_Exercise goal_: Determine how many lines of the rows below contain the string "Toggle". Reply with the number alone.

_Supplied material_:
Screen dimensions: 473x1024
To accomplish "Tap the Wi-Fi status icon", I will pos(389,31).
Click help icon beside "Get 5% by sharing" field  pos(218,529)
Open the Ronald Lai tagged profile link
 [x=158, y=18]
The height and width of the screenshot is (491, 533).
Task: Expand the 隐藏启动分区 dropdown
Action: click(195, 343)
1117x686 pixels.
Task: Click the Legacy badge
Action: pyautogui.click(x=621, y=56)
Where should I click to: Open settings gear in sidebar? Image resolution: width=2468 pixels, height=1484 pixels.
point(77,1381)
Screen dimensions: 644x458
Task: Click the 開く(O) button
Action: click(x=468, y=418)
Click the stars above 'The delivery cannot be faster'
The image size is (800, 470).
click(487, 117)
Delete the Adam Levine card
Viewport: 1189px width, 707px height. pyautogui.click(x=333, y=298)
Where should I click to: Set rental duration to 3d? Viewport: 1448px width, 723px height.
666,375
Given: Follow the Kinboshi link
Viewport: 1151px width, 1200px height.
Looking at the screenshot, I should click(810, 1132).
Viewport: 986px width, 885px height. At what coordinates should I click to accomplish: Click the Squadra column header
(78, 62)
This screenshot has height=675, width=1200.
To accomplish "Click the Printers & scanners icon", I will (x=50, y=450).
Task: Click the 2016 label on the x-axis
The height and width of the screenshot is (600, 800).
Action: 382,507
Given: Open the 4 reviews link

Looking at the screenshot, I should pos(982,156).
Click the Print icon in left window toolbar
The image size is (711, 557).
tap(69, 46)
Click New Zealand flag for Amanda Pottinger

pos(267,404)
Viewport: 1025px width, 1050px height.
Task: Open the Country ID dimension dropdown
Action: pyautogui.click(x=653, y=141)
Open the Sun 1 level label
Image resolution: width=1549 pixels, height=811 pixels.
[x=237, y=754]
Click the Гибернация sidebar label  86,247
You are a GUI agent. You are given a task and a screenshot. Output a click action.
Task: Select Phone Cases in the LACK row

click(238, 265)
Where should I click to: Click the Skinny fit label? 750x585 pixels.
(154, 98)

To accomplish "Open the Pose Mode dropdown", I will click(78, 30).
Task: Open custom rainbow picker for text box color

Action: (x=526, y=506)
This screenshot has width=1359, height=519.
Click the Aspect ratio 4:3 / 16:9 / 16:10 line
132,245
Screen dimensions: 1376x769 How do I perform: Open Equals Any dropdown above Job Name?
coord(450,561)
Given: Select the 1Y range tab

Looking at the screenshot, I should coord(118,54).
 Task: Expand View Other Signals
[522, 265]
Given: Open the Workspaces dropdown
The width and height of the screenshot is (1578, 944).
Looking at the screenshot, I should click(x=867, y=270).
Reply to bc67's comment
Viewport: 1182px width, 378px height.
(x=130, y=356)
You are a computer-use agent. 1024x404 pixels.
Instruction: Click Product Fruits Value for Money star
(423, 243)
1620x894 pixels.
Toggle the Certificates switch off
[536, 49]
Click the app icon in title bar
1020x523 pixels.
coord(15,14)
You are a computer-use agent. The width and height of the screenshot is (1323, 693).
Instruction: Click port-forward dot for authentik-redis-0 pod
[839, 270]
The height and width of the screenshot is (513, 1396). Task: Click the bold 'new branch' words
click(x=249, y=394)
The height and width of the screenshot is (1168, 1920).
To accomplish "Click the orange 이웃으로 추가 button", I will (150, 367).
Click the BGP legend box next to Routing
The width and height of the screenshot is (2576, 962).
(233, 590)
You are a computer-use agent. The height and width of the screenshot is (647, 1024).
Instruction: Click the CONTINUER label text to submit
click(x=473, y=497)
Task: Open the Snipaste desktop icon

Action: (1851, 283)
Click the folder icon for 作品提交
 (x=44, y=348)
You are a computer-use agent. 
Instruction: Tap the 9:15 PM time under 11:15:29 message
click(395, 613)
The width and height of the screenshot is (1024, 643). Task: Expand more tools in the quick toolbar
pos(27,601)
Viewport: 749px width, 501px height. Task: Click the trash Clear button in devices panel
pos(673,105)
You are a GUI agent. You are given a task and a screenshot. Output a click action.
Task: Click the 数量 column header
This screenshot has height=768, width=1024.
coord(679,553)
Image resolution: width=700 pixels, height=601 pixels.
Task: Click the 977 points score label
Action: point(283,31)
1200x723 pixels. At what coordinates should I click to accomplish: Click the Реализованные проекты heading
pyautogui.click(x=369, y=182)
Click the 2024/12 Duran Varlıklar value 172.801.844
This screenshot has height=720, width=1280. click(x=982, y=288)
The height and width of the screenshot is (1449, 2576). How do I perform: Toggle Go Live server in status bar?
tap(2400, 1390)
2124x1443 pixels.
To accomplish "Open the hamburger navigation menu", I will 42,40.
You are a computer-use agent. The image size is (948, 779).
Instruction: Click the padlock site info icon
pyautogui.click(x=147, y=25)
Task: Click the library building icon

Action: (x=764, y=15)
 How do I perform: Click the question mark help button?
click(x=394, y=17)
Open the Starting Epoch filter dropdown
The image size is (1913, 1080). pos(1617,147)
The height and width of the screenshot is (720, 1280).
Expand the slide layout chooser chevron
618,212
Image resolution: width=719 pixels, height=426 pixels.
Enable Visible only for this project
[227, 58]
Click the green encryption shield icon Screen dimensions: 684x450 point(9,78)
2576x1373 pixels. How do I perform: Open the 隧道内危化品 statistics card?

_The result_: 2